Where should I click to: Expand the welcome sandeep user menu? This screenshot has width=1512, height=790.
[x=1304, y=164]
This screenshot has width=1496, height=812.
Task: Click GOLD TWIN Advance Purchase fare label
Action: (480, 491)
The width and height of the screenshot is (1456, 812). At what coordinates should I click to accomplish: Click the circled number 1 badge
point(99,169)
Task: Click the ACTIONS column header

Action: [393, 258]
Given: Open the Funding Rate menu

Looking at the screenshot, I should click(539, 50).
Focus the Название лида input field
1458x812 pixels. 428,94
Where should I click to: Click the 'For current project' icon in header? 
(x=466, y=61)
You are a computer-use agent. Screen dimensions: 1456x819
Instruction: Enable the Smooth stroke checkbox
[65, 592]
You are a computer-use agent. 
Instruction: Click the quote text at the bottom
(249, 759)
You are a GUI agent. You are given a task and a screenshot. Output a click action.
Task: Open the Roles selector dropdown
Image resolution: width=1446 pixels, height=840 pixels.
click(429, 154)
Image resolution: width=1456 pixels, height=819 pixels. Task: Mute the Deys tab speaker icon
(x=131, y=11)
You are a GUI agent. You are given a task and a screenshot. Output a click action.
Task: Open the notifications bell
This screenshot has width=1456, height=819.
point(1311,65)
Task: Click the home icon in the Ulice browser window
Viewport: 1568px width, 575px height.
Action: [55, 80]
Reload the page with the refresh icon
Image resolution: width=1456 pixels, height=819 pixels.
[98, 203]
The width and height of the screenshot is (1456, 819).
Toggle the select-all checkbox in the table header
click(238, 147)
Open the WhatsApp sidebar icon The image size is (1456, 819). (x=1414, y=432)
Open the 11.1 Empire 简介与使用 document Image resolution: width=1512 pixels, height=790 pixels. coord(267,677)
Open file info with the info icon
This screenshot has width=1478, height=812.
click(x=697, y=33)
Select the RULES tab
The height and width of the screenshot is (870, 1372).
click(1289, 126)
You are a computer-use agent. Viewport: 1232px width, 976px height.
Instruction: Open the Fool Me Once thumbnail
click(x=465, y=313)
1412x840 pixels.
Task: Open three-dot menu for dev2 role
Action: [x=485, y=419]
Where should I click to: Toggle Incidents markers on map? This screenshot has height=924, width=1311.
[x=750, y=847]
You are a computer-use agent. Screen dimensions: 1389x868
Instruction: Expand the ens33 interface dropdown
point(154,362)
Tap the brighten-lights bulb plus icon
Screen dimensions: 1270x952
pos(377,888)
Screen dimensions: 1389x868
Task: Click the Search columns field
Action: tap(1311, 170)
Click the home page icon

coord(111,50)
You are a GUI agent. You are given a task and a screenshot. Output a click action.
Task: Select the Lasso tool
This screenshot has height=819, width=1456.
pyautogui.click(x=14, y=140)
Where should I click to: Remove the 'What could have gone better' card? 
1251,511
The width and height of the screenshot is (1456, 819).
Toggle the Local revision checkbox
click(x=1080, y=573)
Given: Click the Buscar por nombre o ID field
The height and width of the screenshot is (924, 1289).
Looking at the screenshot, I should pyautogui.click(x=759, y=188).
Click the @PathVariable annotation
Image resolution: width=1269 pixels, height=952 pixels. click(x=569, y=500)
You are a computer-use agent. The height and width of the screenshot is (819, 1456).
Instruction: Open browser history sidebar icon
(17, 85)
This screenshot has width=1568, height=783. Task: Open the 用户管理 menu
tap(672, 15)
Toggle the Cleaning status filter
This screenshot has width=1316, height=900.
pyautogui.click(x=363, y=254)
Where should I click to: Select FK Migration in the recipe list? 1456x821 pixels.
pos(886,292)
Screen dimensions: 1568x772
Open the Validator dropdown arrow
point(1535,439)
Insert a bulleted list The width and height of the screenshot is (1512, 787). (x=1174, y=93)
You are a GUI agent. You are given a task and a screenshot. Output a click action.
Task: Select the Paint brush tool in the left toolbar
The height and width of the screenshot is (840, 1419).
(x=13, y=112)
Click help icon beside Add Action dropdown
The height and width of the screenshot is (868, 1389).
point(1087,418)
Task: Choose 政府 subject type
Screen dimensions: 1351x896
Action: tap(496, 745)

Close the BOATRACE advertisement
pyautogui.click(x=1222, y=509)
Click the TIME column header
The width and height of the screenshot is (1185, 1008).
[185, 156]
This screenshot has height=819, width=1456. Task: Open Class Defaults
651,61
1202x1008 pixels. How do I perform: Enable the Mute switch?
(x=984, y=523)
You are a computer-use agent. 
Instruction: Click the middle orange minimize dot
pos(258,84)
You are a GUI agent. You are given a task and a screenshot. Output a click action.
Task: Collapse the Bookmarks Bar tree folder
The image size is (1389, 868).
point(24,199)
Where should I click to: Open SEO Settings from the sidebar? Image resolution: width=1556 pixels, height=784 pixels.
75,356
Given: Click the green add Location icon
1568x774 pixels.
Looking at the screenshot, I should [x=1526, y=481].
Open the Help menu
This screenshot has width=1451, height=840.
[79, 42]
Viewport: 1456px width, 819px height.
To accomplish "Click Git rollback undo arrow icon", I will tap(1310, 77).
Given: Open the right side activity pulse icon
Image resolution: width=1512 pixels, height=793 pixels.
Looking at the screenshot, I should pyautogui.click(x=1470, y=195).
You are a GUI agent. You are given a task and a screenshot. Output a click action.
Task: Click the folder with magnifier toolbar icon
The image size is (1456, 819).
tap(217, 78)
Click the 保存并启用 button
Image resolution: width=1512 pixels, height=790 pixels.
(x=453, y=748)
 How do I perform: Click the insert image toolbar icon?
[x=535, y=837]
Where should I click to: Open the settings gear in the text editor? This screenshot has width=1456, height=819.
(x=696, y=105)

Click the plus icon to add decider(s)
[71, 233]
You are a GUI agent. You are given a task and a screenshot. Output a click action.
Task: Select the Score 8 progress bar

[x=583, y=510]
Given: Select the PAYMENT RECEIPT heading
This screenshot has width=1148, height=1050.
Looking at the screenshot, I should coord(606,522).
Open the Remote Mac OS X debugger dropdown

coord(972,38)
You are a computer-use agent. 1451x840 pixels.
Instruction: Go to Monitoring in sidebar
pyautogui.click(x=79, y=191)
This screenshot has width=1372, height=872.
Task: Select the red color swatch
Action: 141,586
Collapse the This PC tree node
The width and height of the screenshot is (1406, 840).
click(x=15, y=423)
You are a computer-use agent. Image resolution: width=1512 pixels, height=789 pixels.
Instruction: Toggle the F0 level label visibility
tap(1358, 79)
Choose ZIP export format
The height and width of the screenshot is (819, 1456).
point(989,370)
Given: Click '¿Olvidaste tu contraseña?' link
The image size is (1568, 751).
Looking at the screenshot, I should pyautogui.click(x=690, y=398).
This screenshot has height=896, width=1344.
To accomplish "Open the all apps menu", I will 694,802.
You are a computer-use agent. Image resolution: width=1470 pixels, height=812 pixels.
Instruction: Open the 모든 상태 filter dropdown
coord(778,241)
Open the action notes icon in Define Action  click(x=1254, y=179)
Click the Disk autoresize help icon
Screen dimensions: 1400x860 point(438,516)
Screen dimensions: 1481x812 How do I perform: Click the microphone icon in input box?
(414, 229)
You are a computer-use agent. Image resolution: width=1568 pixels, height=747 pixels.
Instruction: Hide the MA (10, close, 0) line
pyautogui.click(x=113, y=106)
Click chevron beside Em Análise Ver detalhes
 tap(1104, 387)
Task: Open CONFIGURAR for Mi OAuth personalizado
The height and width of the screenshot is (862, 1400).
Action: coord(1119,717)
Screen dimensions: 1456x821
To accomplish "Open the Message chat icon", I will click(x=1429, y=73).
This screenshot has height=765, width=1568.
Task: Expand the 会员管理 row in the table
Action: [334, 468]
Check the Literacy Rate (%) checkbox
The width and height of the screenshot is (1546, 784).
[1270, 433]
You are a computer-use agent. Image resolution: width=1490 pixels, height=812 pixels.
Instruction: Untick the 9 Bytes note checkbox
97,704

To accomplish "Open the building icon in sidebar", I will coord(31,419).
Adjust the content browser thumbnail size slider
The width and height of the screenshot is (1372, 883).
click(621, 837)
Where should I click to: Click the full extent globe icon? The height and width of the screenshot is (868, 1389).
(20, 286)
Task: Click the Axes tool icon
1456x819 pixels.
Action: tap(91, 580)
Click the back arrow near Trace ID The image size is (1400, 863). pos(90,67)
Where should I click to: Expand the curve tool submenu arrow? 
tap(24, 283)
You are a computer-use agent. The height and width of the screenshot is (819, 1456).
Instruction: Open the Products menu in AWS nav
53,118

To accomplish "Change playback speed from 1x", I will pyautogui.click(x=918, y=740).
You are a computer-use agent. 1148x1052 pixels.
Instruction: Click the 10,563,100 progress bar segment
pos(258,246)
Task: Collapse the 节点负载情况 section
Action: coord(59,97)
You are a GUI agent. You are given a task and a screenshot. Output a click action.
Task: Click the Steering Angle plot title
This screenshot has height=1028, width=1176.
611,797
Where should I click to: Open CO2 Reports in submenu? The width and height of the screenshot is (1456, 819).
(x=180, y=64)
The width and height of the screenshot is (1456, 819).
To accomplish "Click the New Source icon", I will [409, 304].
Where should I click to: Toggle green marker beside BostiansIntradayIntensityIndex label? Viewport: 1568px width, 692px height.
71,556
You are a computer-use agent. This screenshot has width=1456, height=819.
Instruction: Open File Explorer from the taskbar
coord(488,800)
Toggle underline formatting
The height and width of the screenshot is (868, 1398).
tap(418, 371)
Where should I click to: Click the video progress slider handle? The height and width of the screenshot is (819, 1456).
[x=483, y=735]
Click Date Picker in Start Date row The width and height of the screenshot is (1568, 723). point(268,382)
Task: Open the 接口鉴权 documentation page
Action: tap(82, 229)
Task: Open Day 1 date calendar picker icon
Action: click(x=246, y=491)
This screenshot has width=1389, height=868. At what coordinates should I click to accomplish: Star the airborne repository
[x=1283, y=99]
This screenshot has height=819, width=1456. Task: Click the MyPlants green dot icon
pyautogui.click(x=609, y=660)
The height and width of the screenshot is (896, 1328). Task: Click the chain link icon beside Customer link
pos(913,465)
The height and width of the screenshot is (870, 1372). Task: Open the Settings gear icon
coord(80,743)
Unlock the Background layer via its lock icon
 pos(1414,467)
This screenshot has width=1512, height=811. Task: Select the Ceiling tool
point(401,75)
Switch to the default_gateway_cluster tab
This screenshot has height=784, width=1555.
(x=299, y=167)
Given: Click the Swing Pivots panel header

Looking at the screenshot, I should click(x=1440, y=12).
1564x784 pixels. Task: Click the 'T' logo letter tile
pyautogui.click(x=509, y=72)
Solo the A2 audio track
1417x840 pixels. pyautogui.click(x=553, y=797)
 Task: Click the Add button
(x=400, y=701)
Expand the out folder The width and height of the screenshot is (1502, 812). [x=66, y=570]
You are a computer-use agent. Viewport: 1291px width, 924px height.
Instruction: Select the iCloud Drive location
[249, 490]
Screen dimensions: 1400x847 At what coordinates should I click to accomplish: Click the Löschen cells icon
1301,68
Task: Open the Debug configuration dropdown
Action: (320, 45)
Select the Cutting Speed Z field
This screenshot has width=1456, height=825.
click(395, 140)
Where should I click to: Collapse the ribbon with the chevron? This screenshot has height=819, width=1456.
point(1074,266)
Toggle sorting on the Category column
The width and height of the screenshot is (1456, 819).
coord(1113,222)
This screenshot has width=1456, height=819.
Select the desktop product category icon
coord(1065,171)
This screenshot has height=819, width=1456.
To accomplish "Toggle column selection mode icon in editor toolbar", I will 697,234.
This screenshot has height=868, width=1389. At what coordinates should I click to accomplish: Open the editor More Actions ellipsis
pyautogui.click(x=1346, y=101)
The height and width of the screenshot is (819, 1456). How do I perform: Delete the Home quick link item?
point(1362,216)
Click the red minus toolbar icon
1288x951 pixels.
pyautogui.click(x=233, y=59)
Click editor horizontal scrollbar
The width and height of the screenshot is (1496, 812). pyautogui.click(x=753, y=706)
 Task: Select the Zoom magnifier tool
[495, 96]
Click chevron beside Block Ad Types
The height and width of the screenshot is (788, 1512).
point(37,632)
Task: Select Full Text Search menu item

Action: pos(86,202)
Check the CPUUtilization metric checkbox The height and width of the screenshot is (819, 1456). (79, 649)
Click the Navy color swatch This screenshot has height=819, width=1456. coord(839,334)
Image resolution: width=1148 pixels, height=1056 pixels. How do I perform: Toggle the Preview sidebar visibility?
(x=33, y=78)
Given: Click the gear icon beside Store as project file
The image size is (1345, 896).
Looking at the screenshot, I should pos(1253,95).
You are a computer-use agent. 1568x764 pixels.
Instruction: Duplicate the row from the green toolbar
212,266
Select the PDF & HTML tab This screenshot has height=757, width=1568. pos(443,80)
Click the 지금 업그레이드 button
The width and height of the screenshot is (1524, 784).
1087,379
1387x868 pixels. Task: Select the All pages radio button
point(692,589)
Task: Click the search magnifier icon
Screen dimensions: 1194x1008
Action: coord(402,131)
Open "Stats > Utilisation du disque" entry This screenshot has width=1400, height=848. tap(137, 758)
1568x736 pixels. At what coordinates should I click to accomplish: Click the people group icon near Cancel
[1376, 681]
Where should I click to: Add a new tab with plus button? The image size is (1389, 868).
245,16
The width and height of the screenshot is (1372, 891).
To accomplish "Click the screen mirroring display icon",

==================================================

● Problem
In the entries above, find each line with "folder" and list it.

● Finished task
Task: Collapse the Bookmarks Bar tree folder
Task: Click the folder with magnifier toolbar icon
Expand the out folder The width and height of the screenshot is (1502, 812). [x=66, y=570]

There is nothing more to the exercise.